**TASK INPUTS:**
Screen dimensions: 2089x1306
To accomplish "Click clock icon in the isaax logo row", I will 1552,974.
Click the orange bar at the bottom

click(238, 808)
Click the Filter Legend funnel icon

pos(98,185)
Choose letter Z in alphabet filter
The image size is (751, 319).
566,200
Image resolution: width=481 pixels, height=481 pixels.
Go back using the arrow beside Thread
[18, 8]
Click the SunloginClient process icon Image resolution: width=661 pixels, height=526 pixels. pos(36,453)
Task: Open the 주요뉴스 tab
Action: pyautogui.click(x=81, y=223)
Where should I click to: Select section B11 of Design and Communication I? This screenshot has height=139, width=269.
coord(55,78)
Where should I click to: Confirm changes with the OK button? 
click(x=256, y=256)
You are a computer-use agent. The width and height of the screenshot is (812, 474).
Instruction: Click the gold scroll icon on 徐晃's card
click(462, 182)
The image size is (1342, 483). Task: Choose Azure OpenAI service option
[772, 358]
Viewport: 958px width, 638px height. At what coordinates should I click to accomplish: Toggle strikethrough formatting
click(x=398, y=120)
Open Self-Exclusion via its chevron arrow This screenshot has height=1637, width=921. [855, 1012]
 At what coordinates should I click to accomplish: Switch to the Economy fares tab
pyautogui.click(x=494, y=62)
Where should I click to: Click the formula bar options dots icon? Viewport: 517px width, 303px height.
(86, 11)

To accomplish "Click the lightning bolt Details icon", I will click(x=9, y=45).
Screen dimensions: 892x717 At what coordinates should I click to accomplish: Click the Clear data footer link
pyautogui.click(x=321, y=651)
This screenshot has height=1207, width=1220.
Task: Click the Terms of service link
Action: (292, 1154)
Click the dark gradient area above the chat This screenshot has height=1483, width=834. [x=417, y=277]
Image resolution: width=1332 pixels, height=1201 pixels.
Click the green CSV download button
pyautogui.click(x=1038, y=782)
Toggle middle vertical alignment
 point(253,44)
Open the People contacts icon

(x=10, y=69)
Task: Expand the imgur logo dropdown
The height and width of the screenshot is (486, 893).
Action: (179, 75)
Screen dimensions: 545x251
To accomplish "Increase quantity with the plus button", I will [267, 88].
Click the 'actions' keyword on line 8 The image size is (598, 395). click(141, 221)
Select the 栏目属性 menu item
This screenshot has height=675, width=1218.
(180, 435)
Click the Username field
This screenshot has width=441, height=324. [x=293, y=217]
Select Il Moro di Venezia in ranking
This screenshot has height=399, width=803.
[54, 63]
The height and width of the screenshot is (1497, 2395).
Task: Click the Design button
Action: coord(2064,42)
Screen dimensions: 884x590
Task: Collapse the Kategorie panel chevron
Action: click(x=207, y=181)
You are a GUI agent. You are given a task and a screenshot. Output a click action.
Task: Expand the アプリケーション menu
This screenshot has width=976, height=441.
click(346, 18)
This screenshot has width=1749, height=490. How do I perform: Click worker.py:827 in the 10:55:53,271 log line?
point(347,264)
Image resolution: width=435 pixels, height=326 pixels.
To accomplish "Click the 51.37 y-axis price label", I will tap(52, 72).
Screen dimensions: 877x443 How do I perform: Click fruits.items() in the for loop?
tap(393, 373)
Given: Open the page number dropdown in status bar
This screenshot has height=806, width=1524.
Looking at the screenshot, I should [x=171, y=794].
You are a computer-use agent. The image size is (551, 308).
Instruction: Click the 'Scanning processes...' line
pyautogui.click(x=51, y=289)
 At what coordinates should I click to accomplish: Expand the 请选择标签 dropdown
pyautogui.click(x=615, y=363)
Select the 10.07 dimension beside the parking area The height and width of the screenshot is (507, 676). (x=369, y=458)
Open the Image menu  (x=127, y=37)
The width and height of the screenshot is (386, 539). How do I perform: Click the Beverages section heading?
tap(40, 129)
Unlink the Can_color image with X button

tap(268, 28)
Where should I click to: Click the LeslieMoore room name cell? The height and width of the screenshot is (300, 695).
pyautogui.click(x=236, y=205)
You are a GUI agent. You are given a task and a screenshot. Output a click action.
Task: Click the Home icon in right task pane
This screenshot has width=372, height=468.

**PROBLEM TO SOLVE:** Return all of the rows above as a JSON list of strings, with one string for each line and the blank lines omitted.

**RESPONSE TO THIS EXERCISE:**
[
  "Screen dimensions: 2089x1306",
  "To accomplish \"Click clock icon in the isaax logo row\", I will 1552,974.",
  "Click the orange bar at the bottom",
  "click(238, 808)",
  "Click the Filter Legend funnel icon",
  "pos(98,185)",
  "Choose letter Z in alphabet filter",
  "The image size is (751, 319).",
  "566,200",
  "Image resolution: width=481 pixels, height=481 pixels.",
  "Go back using the arrow beside Thread",
  "[18, 8]",
  "Click the SunloginClient process icon Image resolution: width=661 pixels, height=526 pixels. pos(36,453)",
  "Task: Open the 주요뉴스 tab",
  "Action: pyautogui.click(x=81, y=223)",
  "Where should I click to: Select section B11 of Design and Communication I? This screenshot has height=139, width=269.",
  "coord(55,78)",
  "Where should I click to: Confirm changes with the OK button? ",
  "click(x=256, y=256)",
  "You are a computer-use agent. The width and height of the screenshot is (812, 474).",
  "Instruction: Click the gold scroll icon on 徐晃's card",
  "click(462, 182)",
  "The image size is (1342, 483). Task: Choose Azure OpenAI service option",
  "[772, 358]",
  "Viewport: 958px width, 638px height. At what coordinates should I click to accomplish: Toggle strikethrough formatting",
  "click(x=398, y=120)",
  "Open Self-Exclusion via its chevron arrow This screenshot has height=1637, width=921. [855, 1012]",
  " At what coordinates should I click to accomplish: Switch to the Economy fares tab",
  "pyautogui.click(x=494, y=62)",
  "Where should I click to: Click the formula bar options dots icon? Viewport: 517px width, 303px height.",
  "(86, 11)",
  "To accomplish \"Click the lightning bolt Details icon\", I will click(x=9, y=45).",
  "Screen dimensions: 892x717 At what coordinates should I click to accomplish: Click the Clear data footer link",
  "pyautogui.click(x=321, y=651)",
  "This screenshot has height=1207, width=1220.",
  "Task: Click the Terms of service link",
  "Action: (292, 1154)",
  "Click the dark gradient area above the chat This screenshot has height=1483, width=834. [x=417, y=277]",
  "Image resolution: width=1332 pixels, height=1201 pixels.",
  "Click the green CSV download button",
  "pyautogui.click(x=1038, y=782)",
  "Toggle middle vertical alignment",
  " point(253,44)",
  "Open the People contacts icon",
  "(x=10, y=69)",
  "Task: Expand the imgur logo dropdown",
  "The height and width of the screenshot is (486, 893).",
  "Action: (179, 75)",
  "Screen dimensions: 545x251",
  "To accomplish \"Increase quantity with the plus button\", I will [267, 88].",
  "Click the 'actions' keyword on line 8 The image size is (598, 395). click(141, 221)",
  "Select the 栏目属性 menu item",
  "This screenshot has height=675, width=1218.",
  "(180, 435)",
  "Click the Username field",
  "This screenshot has width=441, height=324. [x=293, y=217]",
  "Select Il Moro di Venezia in ranking",
  "This screenshot has height=399, width=803.",
  "[54, 63]",
  "The height and width of the screenshot is (1497, 2395).",
  "Task: Click the Design button",
  "Action: coord(2064,42)",
  "Screen dimensions: 884x590",
  "Task: Collapse the Kategorie panel chevron",
  "Action: click(x=207, y=181)",
  "You are a GUI agent. You are given a task and a screenshot. Output a click action.",
  "Task: Expand the アプリケーション menu",
  "This screenshot has width=976, height=441.",
  "click(346, 18)",
  "This screenshot has width=1749, height=490. How do I perform: Click worker.py:827 in the 10:55:53,271 log line?",
  "point(347,264)",
  "Image resolution: width=435 pixels, height=326 pixels.",
  "To accomplish \"Click the 51.37 y-axis price label\", I will tap(52, 72).",
  "Screen dimensions: 877x443 How do I perform: Click fruits.items() in the for loop?",
  "tap(393, 373)",
  "Given: Open the page number dropdown in status bar",
  "This screenshot has height=806, width=1524.",
  "Looking at the screenshot, I should [x=171, y=794].",
  "You are a computer-use agent. The image size is (551, 308).",
  "Instruction: Click the 'Scanning processes...' line",
  "pyautogui.click(x=51, y=289)",
  " At what coordinates should I click to accomplish: Expand the 请选择标签 dropdown",
  "pyautogui.click(x=615, y=363)",
  "Select the 10.07 dimension beside the parking area The height and width of the screenshot is (507, 676). (x=369, y=458)",
  "Open the Image menu  (x=127, y=37)",
  "The width and height of the screenshot is (386, 539). How do I perform: Click the Beverages section heading?",
  "tap(40, 129)",
  "Unlink the Can_color image with X button",
  "tap(268, 28)",
  "Where should I click to: Click the LeslieMoore room name cell? The height and width of the screenshot is (300, 695).",
  "pyautogui.click(x=236, y=205)",
  "You are a GUI agent. You are given a task and a screenshot. Output a click action.",
  "Task: Click the Home icon in right task pane",
  "This screenshot has width=372, height=468."
]